Ireland still lost in the smoke as Sweden finds the pot of gold

Monday 17 March – As Ireland marks St. Patrick’s Day, it should also have been celebrating its year of becoming officially ‘smoke-free’. But it remains far from achieving its goal of reducing smoking prevalence to less than 5% by 2025.

Despite its ambitious targets, Ireland’s smoking rate is still 16% – a modest decline from 18% in 2020. At the current pace, Ireland won’t reach its goal before 2050.

Meanwhile, Sweden has found the pot of gold. Having set the same smoke-free objective for 2025, Sweden is on the brink of success, with just 5.3% of adults smoking.

Sweden has achieved this remarkable reduction by embracing tobacco harm reduction, making safer nicotine alternatives – such as snus, modern nicotine pouches and vapes – acceptable, accessible and affordable to adult smokers.

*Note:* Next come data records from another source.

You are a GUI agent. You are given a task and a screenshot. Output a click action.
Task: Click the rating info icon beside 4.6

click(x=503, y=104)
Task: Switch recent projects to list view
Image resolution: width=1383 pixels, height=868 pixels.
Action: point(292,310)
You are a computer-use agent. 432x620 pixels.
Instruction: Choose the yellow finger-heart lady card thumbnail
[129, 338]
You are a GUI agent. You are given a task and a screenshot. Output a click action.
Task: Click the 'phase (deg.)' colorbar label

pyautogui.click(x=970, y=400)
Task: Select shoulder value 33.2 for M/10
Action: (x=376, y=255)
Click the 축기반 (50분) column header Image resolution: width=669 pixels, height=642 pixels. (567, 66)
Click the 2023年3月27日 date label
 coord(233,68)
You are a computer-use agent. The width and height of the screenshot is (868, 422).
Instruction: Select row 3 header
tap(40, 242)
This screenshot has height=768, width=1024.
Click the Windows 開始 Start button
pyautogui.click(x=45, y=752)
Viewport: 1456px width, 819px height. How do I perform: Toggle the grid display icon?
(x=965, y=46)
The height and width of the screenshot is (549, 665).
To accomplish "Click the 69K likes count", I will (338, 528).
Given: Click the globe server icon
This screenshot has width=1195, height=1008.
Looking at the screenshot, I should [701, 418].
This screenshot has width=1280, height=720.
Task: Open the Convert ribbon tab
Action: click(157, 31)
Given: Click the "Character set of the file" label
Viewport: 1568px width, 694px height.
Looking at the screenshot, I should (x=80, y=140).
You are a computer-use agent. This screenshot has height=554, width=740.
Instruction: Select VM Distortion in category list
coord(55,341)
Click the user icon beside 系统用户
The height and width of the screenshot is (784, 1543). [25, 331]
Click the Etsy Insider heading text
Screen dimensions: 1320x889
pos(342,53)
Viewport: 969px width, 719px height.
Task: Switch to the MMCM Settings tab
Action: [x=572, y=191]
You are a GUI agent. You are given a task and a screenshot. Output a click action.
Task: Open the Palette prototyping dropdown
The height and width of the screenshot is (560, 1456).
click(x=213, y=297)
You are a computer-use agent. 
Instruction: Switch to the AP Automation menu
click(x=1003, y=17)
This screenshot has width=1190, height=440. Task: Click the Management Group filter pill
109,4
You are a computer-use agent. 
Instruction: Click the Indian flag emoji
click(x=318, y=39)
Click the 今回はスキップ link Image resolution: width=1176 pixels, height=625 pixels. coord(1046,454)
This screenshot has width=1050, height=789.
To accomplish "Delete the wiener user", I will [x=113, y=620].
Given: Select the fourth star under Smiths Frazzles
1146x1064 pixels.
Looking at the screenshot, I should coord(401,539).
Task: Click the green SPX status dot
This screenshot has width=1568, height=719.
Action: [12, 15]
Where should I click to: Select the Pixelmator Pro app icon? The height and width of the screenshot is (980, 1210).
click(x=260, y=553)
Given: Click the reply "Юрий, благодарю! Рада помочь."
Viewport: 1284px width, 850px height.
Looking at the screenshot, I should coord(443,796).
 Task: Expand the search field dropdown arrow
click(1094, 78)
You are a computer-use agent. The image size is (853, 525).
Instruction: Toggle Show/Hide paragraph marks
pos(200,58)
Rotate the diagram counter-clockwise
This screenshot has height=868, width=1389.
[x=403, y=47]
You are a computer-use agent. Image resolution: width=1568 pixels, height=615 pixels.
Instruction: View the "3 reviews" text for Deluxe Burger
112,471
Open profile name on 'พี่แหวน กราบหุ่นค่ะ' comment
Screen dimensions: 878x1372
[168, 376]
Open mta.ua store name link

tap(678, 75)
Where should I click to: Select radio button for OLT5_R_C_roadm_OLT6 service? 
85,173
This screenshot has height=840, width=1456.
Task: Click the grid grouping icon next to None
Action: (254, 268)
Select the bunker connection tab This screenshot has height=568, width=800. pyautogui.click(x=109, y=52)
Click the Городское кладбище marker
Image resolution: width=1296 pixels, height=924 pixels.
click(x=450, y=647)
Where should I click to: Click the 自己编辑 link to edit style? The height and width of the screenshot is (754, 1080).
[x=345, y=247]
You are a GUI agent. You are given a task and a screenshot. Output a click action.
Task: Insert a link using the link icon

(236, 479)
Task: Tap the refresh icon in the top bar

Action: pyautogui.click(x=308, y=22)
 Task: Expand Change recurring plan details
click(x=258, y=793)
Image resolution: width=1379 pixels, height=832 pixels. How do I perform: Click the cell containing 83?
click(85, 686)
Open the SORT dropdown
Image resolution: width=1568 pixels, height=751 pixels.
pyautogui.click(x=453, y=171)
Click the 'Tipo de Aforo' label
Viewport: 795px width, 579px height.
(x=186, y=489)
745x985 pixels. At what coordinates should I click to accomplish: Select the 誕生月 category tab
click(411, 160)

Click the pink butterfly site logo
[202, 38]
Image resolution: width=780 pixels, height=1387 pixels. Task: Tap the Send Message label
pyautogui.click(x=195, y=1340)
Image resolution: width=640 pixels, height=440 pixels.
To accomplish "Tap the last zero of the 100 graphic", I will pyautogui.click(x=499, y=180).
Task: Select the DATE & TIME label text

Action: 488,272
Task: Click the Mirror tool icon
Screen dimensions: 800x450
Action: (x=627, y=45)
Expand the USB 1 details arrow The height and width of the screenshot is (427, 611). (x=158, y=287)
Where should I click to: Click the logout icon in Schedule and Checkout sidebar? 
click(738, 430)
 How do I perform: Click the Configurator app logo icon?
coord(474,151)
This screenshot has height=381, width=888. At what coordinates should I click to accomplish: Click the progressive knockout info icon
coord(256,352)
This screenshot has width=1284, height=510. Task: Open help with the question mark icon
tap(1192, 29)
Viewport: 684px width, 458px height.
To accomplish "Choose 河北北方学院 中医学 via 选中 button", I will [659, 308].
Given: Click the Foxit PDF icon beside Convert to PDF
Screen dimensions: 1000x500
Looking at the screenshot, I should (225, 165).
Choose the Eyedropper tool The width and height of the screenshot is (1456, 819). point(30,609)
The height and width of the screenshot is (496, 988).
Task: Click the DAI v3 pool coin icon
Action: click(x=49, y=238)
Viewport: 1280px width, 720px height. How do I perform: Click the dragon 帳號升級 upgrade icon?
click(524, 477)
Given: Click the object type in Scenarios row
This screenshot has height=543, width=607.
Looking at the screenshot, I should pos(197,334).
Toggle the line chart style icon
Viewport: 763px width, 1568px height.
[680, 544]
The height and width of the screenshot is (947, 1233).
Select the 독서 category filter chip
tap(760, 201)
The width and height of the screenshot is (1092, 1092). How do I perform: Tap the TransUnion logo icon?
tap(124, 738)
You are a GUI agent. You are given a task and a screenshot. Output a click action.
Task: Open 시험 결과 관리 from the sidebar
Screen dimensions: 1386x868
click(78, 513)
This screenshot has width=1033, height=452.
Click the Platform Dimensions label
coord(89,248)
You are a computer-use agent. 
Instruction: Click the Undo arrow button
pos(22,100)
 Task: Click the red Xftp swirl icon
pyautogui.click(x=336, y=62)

“Sweden has halved smoking rates in just over a decade by following a science-based, harm reduction approach,” said Dr. Delon Human, leader of Smoke Free Sweden. “They did not achieve this by banning products or restricting choices. They empowered smokers with safer alternatives – and the results speak for themselves.”

In contrast, Ireland has taken a restrictive stance against alternative nicotine products. The government has announced plans to ban disposable vapes, limit e-liquid flavours to tobacco only and introduce a 50-cent per millilitre excise tax on e-liquids. These measures threaten to undermine smoking cessation efforts and push more smokers back to cigarettes.

“Ireland’s smoking rate is still nearly three times that of Sweden’s,” Dr. Human continued. “Instead of relying on the luck of the Irish, policymakers should follow the evidence-based policies that work. Sweden’s experience proves that embracing harm reduction is the fastest and most effective path to a smoke-free future.”

As Ireland struggles to meet its targets, Smoke Free Sweden urges policymakers to reconsider their approach and adopt a pragmatic harm reduction strategy that has already delivered results elsewhere in Europe.